I raised an eyebrow in acknowledgment.
'Millions of years ago, Scotland had two gigantic active volcanoes', he said.
'One was Arthur’s Seat, the other was somewhere up north, near the Great Glen. Then they blew up with a great ‘whoosh’ – ten times worse than a nuclear explosion. You can see all that was left – they used to be 15 miles in circumference.'
He picked up a comb and swept it round to demonstrate the enormous size of a live volcano. He put the comb back down again.
'Scotland’s rocks are the oldest in the world,' he said.
'Take the Rockies, for instance. They’re new. If Scotland’s rocks were the grandfather, the Rockies would be the great-grandchild. They used to be the same size, but Scotland’s mountains have been ground down whilst the Rockies are still growing – ten inches a year.’
I was going to ask who applied the tape measure, but didn’t bother.
'Dinosaurs and mastodons used to roam Scotland,' he said. 'And hunter/gatherers used to kill the mastodons for food. A Norwegian palaeontologist found a mastodon thigh bone with a flint arrow-head buried deep in it. That proves it – hunter/gatherers roamed freely round Scotland 30,000 years ago. Somewhere near Inverness, it was.' He lifted a cut-throat razor to trim the back of my neck, but then let it fall back into place.
'I read somewhere that the North Sea is full of dinosaur bones. The fishermen keep bringing them up in their nets. There’s a chap in Esbjerg got three warehouses full of them. The fishermen know he collects them so they give the bones to him.'
Every now and then, as if he were attending to Samson, he cut off a lock of my hair.
I looked at my watch. It was twenty to one.

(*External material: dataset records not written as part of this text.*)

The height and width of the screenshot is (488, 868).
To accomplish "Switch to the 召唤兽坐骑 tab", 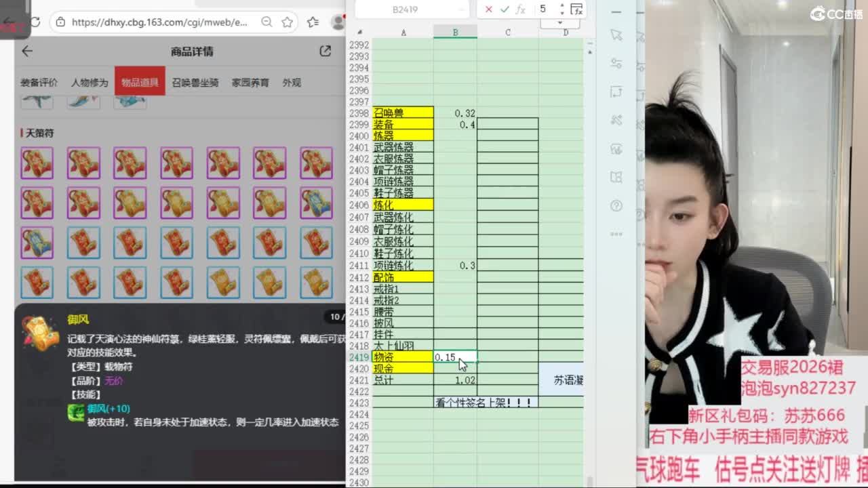I will coord(195,83).
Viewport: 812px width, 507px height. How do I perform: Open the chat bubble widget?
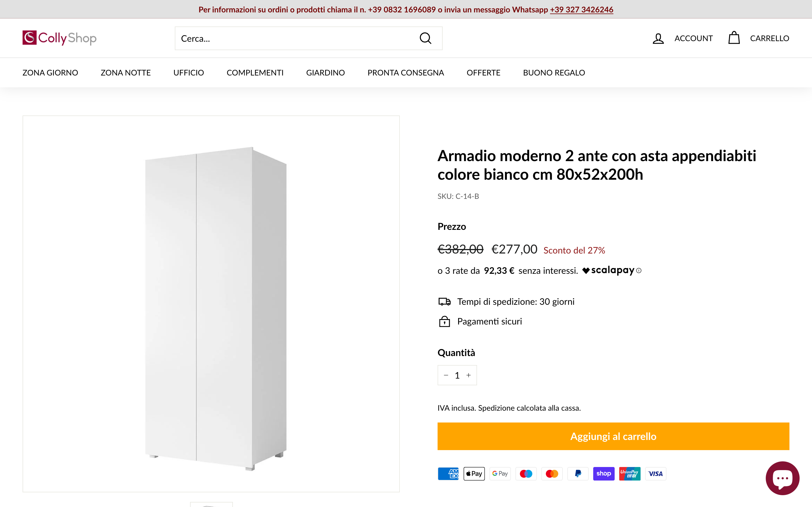pos(782,478)
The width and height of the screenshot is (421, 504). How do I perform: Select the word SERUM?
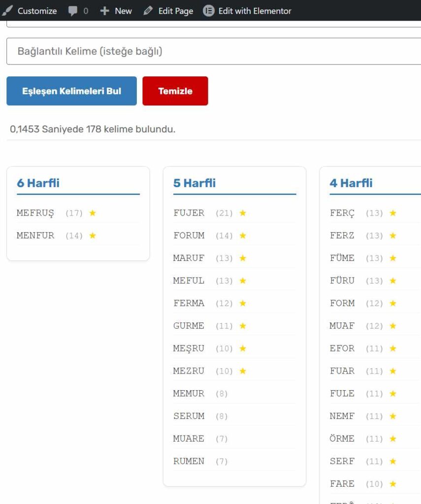(189, 416)
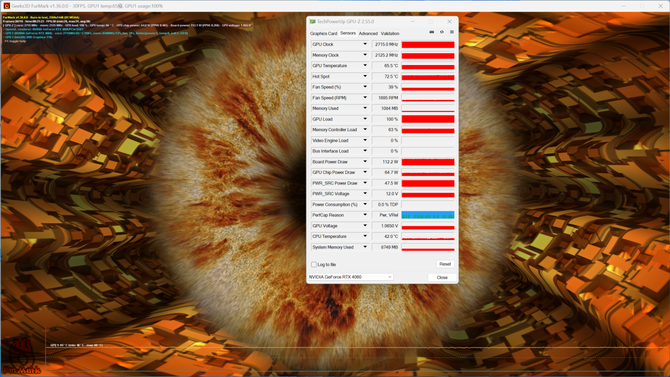The height and width of the screenshot is (377, 670).
Task: Click the GPU-Z app icon in title bar
Action: click(x=312, y=21)
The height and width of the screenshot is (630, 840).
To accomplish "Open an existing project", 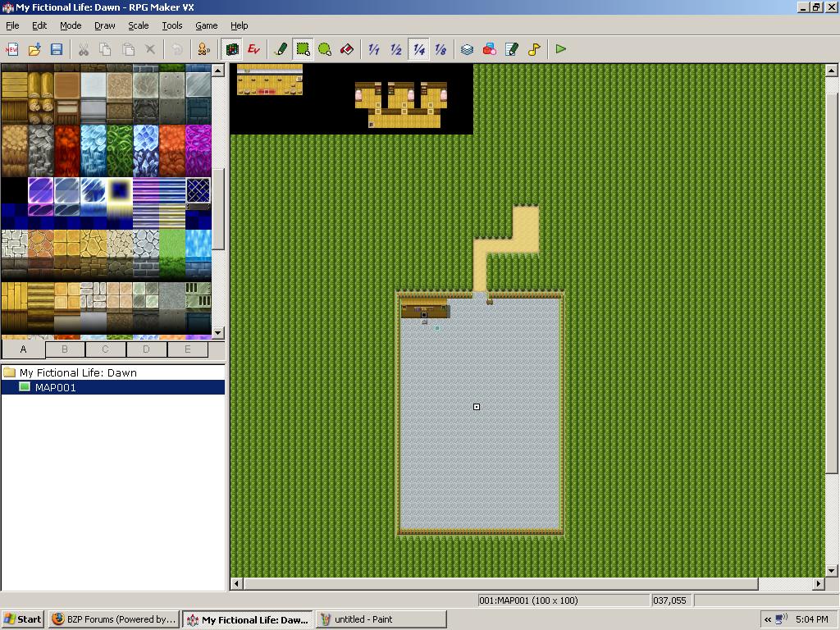I will (34, 48).
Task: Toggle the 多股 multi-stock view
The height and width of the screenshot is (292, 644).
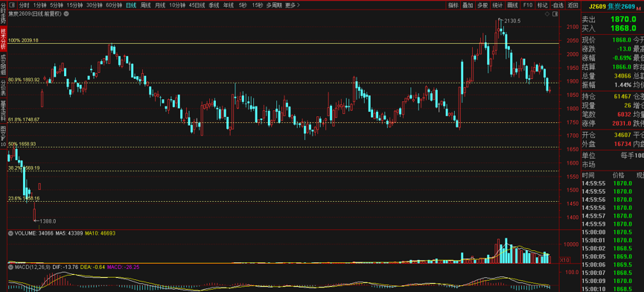Action: point(482,5)
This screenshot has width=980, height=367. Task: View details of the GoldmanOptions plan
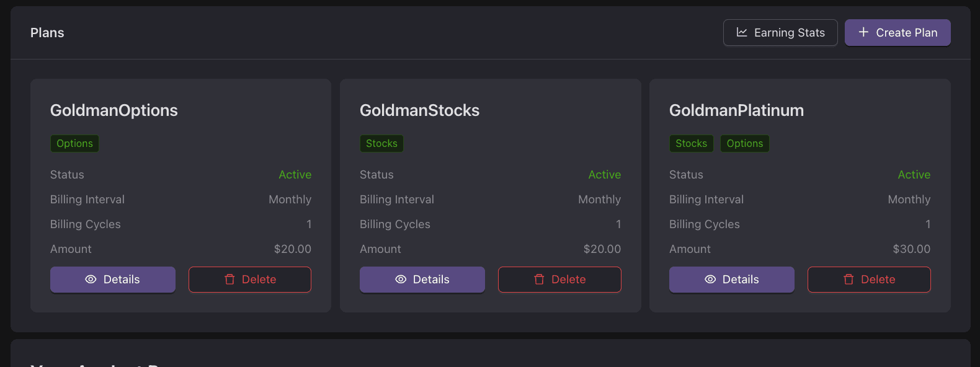point(113,280)
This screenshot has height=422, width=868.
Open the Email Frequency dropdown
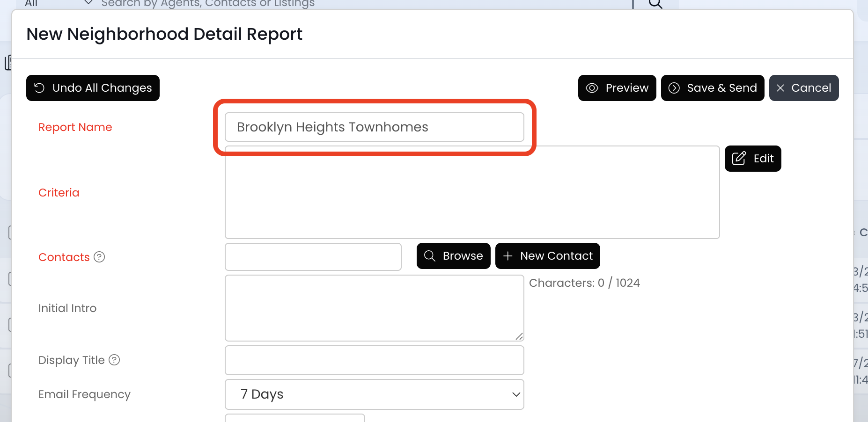[x=374, y=394]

Eventually, after what seemed an eternity, he declared himself satisfied with the outcome.
'Pity I can’t do much with that cow's-lick’ he said, and swept away the sheet that had covered my shoulders. 'That’ll be £9.'
I reflected bitterly, as I walked out into the brilliant light, that, if I continued going there, I would eventually have greater knowledge than the Encyclopaedia Britannica, but, long before then, the stress of attending would make me tear my hair out, so there would be nothing left for him to cut.